→ Task data:
▼▼▼
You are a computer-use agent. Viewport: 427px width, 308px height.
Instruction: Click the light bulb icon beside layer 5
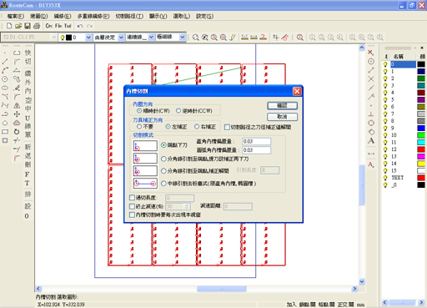[385, 99]
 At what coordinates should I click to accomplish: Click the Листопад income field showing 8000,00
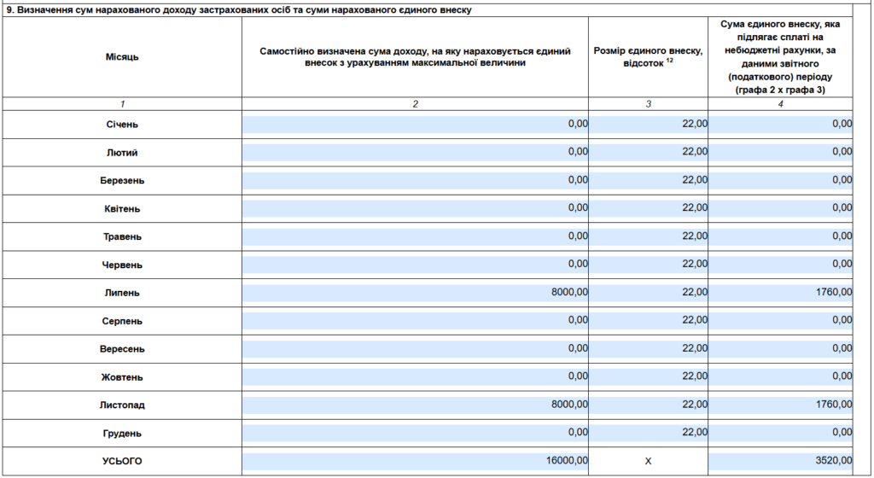point(415,405)

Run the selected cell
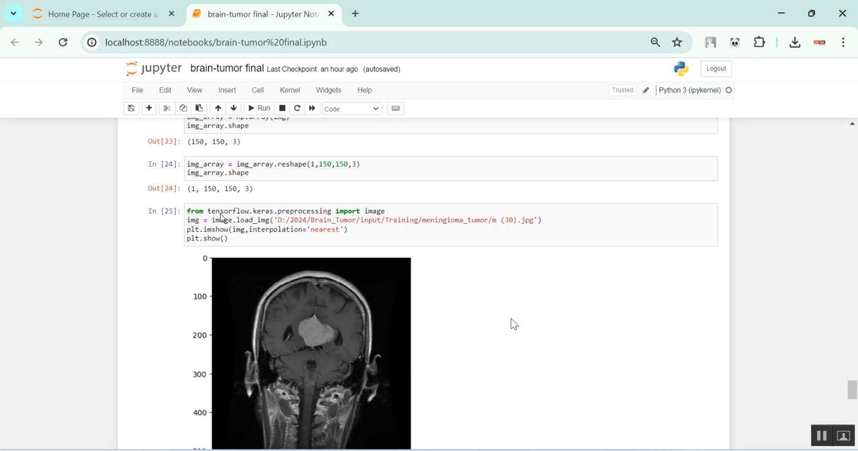pos(259,108)
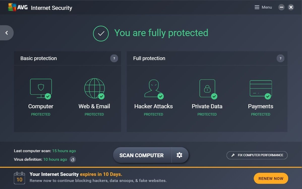Open the Private Data padlock icon
This screenshot has height=189, width=302.
click(207, 88)
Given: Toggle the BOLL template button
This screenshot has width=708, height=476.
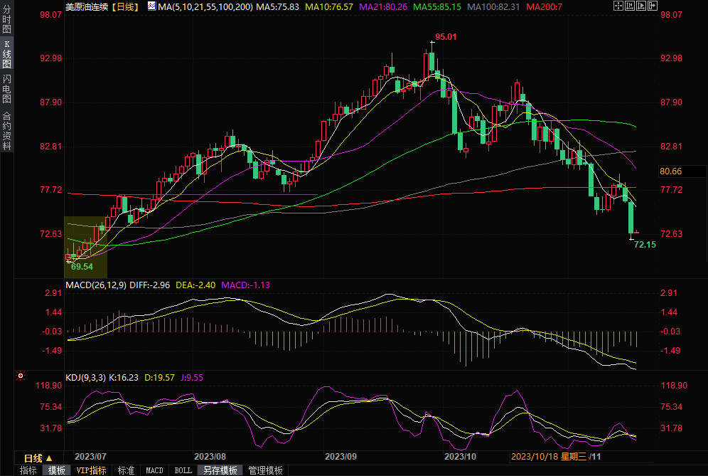Looking at the screenshot, I should pyautogui.click(x=183, y=470).
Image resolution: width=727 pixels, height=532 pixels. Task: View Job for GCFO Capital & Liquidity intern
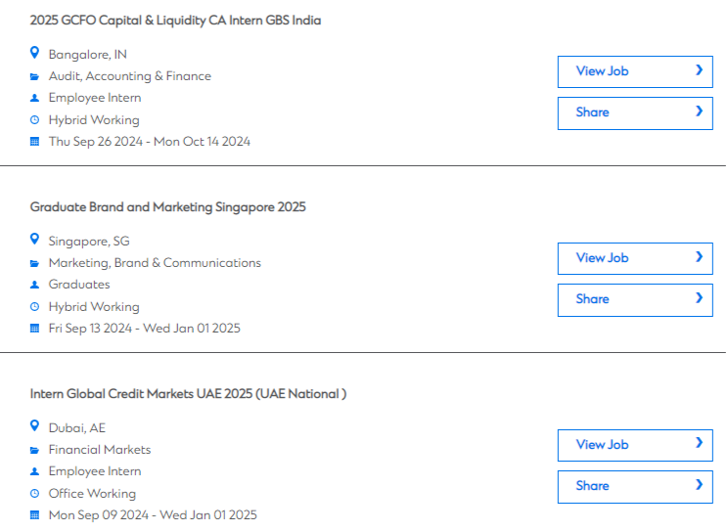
▲▲▲
→ What you will do: Rewrite the whole listing above as a numbered list, one line per item, skipping blank lines and leaving the pictures out.

→ Solution to this problem:
1. You are a computer-use agent. Viewport: 427px width, 308px height.
2. Instruction: Click the light bulb icon beside layer 5
3. [385, 99]
4.  At what coordinates should I click to accomplish: Click the Листопад income field showing 8000,00
5. point(415,405)
6. Run the selected cell
7. pos(259,108)
8. Open the Private Data padlock icon
9. This screenshot has height=189, width=302.
10. click(207, 88)
11. Given: Toggle the BOLL template button
12. This screenshot has width=708, height=476.
13. Looking at the screenshot, I should pyautogui.click(x=183, y=470).
14. Image resolution: width=727 pixels, height=532 pixels. Task: View Job for GCFO Capital & Liquidity intern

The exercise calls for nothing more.